▸ What to work on
Copy these lines exactly, starting at the line that contains "ポイントについて (167, 482)" and ending at the final line, with both included.

▸ Input
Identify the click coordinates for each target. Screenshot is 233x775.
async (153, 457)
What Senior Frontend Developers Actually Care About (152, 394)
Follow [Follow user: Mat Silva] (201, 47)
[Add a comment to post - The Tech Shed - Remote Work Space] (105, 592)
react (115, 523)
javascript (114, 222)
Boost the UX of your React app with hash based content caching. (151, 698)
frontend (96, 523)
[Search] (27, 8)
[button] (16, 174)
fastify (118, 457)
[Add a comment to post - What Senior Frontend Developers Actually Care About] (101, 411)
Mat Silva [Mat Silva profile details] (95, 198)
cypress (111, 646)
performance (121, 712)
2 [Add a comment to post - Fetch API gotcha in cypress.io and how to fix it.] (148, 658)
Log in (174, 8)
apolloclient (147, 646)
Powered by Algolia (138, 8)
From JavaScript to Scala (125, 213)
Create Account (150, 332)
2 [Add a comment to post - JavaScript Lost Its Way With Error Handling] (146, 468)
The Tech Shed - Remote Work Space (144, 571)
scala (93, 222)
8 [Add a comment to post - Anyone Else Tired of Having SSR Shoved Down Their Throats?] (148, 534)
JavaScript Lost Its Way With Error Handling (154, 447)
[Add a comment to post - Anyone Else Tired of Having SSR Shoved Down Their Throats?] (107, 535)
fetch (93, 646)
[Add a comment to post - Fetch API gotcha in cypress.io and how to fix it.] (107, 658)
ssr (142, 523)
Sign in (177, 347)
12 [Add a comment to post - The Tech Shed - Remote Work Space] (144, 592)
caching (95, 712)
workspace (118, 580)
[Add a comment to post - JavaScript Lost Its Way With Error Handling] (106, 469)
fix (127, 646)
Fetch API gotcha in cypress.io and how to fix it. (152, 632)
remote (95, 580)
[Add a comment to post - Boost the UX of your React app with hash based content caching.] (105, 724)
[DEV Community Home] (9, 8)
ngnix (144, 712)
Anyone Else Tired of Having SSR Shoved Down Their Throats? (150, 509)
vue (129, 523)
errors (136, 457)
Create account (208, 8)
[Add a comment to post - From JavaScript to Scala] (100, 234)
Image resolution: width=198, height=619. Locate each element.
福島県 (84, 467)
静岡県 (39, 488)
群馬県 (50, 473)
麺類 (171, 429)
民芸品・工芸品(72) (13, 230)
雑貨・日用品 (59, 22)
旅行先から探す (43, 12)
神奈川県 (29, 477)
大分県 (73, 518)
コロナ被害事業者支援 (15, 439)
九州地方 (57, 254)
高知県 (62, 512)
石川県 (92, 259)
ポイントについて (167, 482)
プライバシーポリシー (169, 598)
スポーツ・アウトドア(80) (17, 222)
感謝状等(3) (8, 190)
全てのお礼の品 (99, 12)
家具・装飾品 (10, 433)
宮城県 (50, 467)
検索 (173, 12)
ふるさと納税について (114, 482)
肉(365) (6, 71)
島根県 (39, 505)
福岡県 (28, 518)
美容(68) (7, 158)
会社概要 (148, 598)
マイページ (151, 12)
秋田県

▸ Final result
ポイントについて (167, 482)
プライバシーポリシー (169, 598)
スポーツ・アウトドア(80) (17, 222)
感謝状等(3) (8, 190)
全てのお礼の品 (99, 12)
家具・装飾品 (10, 433)
宮城県 (50, 467)
検索 (173, 12)
ふるさと納税について (114, 482)
肉(365) (6, 71)
島根県 (39, 505)
福岡県 (28, 518)
美容(68) (7, 158)
会社概要 (148, 598)
マイページ (151, 12)
秋田県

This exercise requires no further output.